SANTA FE, N.M., May 19, 2015 /PRNewswire-USNewswire/ -- The following is being released by Preferred Care Management Partners Group LP:
Eighteen defendants, referred to as "Preferred Care defendants" in an amended complaint filed by New Mexico Attorney General (AG) Hector Balderas, filed two Motions to Dismiss last Friday. One motion, filed on behalf of the seven facilities operating in New Mexico and a management company providing services to those facilities, tells the Court that the claims are based on a simulation that has never been used by the New Mexico Department of Health, adopted in any court or recognized in the healthcare community.
The action was initiated by an out-of-state law firm known for targeting long-term care facilities. The firm's campaigns to persuade state Attorneys' General was the subject of a New York Times investigative story titled "Lawyers Create Big Paydays by Coaxing Attorneys General to Sue," and has pursued similar legal strategies against providers by partnering with state's Attorneys General across the country.
"The state's action initiated by Cohen Milstein law firm in Washington, D.C. is becoming a text book case for these lawyers who put money in the campaign coffers of attorneys general across the country and then push them to file questionable claims against various in-state businesses," said Mike Gavin, President of Preferred Care Partners Management Group (PCPMG). "It's an egregious display of greed and opportunism that moved one former Attorney General of Massachusetts to say it 'threatens the perception of integrity and professionalism of the office' ….of the attorney general. We are confident that as the facts and details of this complaint receive due attention, Preferred Care and other defendants will prevail over these unsubstantiated claims."
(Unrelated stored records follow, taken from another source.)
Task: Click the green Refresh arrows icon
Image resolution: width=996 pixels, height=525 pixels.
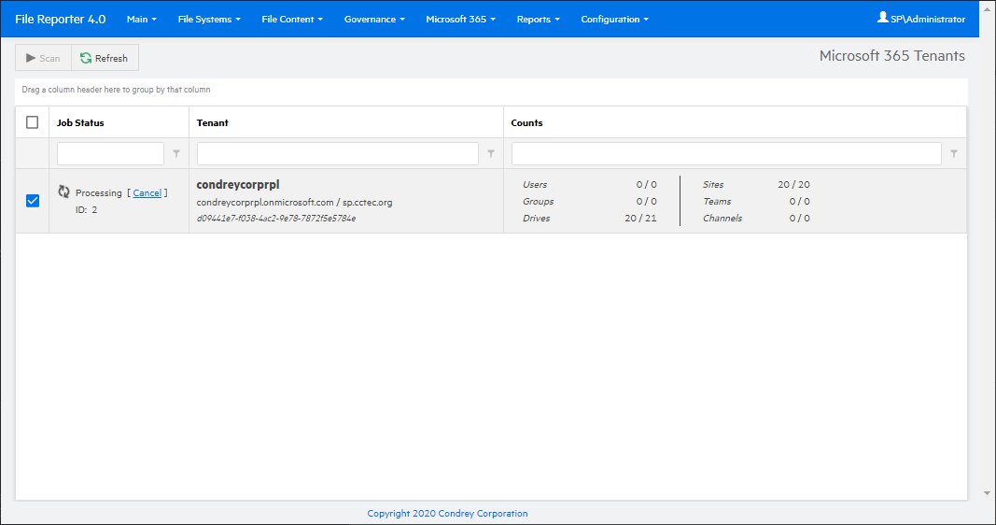Action: pyautogui.click(x=86, y=58)
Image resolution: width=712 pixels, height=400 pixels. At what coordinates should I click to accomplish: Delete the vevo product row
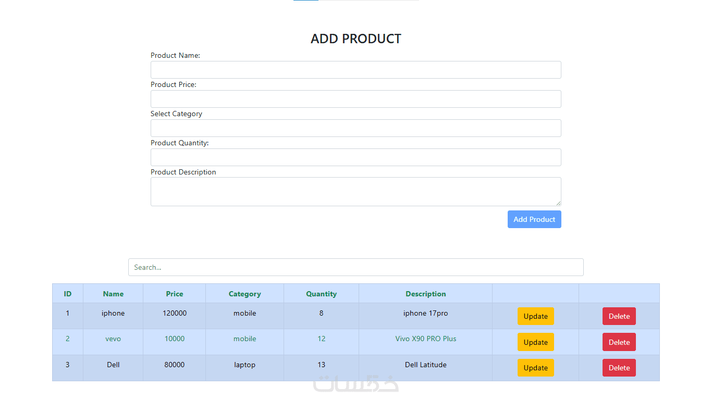pyautogui.click(x=619, y=342)
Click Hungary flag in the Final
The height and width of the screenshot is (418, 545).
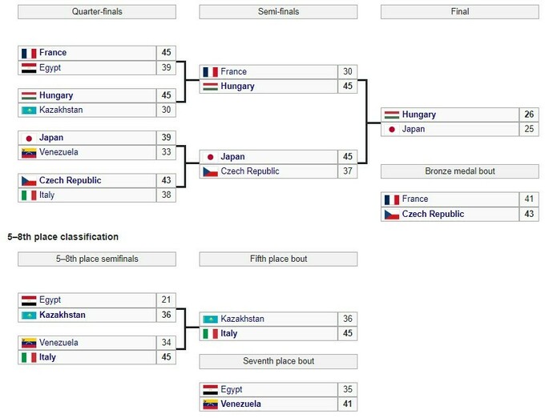click(392, 115)
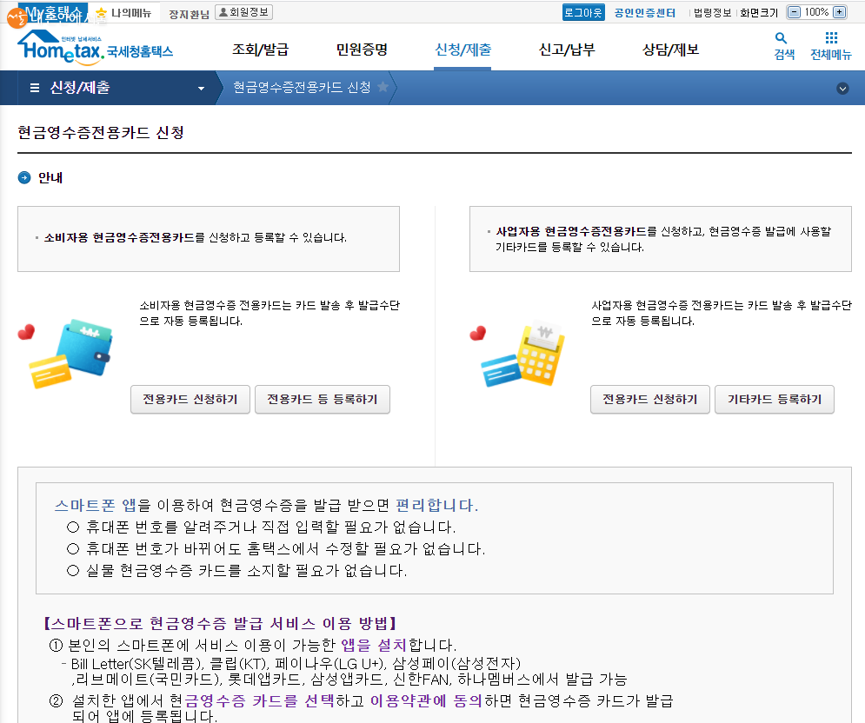Click the Hometax logo
This screenshot has width=865, height=723.
tap(94, 47)
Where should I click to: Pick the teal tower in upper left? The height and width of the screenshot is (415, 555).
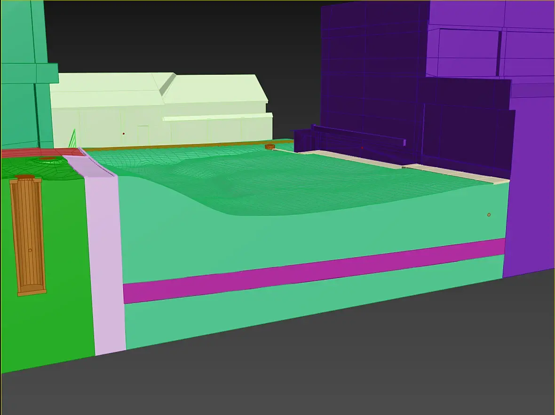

The New York Times investigative report that first ran in December of 2014, leads with a meeting between Cohen Milstein attorney Linda Singer, a former AG herself, and former New Mexico AG Gary King. The story opens as follows:
"When they met at the J. W. Marriott Hotel two blocks from the White House, Linda Singer, a former attorney general turned plaintiffs' lawyer, approached Attorney General Gary King of New Mexico with an unusual proposition…. Ms. Singer wanted him to sue the owner of a nursing home in rural New Mexico that Mr. King had never heard of and Ms. Singer had never set foot in. She later presented him with a proposed lawsuit that did not cite any specific complaints about care."
The Times piece goes onto note, "The lawsuits follow a pattern: Private lawyers, who scour the news media and public records looking for potential cases in which a state or its consumers have been harmed, approach attorneys general. The attorneys general hire the private firms to do the necessary work, with the understanding that the firms will front most of the cost of the investigation and the litigation. The firms take a fee, typically 20 percent, and the state takes the rest of any money won from the defendants.
While prospecting for contracts, the private lawyers have also donated tens of thousands of dollars to campaigns of individual attorneys general, as well as party-backed organizations that they run. The donations often come in large chunks just before or after the firms sign contracts to represent the state, campaign finance records and more than 240 contracts examined by The Times show."
Preferred Care stands by the quality care provided by the facilities to New Mexico's frail elderly and the dedication and commitment of compassionate staff who consider long term care an honorable profession.
"The great state of New Mexico and its citizens, including those who choose the skilled nursing profession, the elderly patients they serve and the family members devoted to aging loved ones, deserve more than frivolous lawsuits designed to line the pockets of predatory attorneys," said Gavin. "Former U.S. Attorney and current AG of Colorado John Suthers had it right when quoted in regard to this pattern of attorneys mining for business. He said, 'Farming out the police powers of the state to a private firm with a profit incentive is a very, very bad thing.'"
On May 8, Preferred Care Management Partners Group LP, with the consent of all other Defendants named in the lawsuit, filed in the Santa Fe District Court a Notice of Filing Notice of Removal to Federal Court of Attorney General Balderas' complaint.